Allì también está el archivo completo de Mario Vargas Llosa y de otros muchos escritores. De ese modo uno tiene la garantía de que todo ese material está a salvo de robos, incendios, deterioro por humedad, hongos, y otros descalabros. El investigador que quiera conocer los detalles de mi escritura sólo tiene que visitar ese lugar y consultar todo lo que quiera. No está disponible en internet. Hay manuscritos corregidos, libretas de apuntes, diarios, fotos. Se puede ver cómo evoluciona un texto desde, tal vez, una frase inicial hasta convertirse en un poema, un cuento, una novela, un artículo para una revista.
Para los investigadores, obvio, es muy importante disponer de estos santuarios. Y para los escritores son sinónimo de tranquilidad y relax. En algunos países hay archivos que no garantizan la seguridad ante el expolio, el saqueo, y el deterioro producido por humedad excesiva, temperaturas descontroladas, plagas de polillas.
Sin embargo, los archivos desde hace ya algunos años, entran en una etapa de recesión, para decirlo de alguna forma.
Ahora todo el proceso de escritura es digital. Y no dejamos huellas. En mi caso, todavía escribo a mano los apuntes iniciales, en libretas comunes y con bolígrafo. Hago esquemas, apunto ideas. Si es un poemas lo escribo totalmente a mano. A veces, ese mismo día o al siguiente escribo otro, y otro, y otro. Corrijo, amplío, tacho. Agarro una libreta nueva, los paso en limpio y sigo con los siguientes. Hasta que comienzo a pasarlos en limpio en la laptop. Y sigo escribiendo a mano nuevos poemas. Escribo la poesía sin pensar mucho. Dejo que brote sola. En mí es más sentimieno que lógica o raciocinio.
Si son cuentos hago lo mismo. Los escribo primero a mano, en libretas, hasta que llega el momento de pasarlos en limpio en mi laptop. Y sigo corrigiendo. Igual con una novela o cualquier texto. Siempre tengo que empezar a mano y cuando ya se calienta, paso a la laptop. Hasta hace unos años pasaba a la máquina de escribir. Y corregía sobre la hoja de papel.
Al final quedaban huellas abundantes de todo el proceso. Cuando terminaba el libro definitivamente lo entregaba al editor. Toda la papelería la guardaba en una bolsa plástica, la sellaba con precinta y rotulaba el paquete. No me pregunten por qué ni para qué guardaba esos papeles inútiles. Síndrome de Diógenes tal vez.

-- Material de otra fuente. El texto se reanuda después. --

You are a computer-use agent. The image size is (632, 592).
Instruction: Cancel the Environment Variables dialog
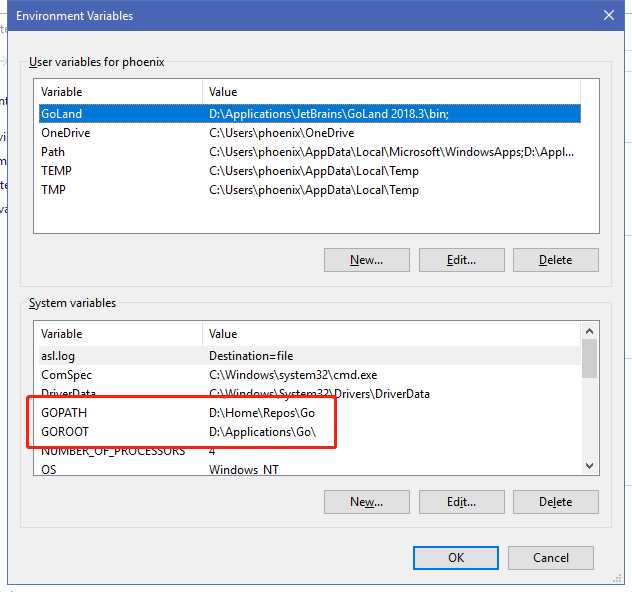551,557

Estuve años resistiendo a lo digital. Nací en 1950. En un barrio céntrico, de clase media, en Matanzas. Hacia 1957 en todo el barrio sólo había televisión en tres o cuatro casas, la mía incluida. Basta ese dato. No voy a contar la historia aburrida y que todos conocemos sobre la enorme y apabullante invasión tecnológica que ha caído sobre nuestras cabezas.
Al fin, fui cediendo poco a poco. Tuve un email y a los años, una laptop propia y así, gradualmente. Supongo que es un proceso parecido al que ha sufrido toda la gente de mi generación. Estuve escribiendo periodismo y después libros en máquina de escribir mecánica, nunca eléctrica, desde los 13 años hasta los 56 más o menos. Y guardo un título enorme de Mecanografía al tacto, de Academias Minerva, de Matanzas.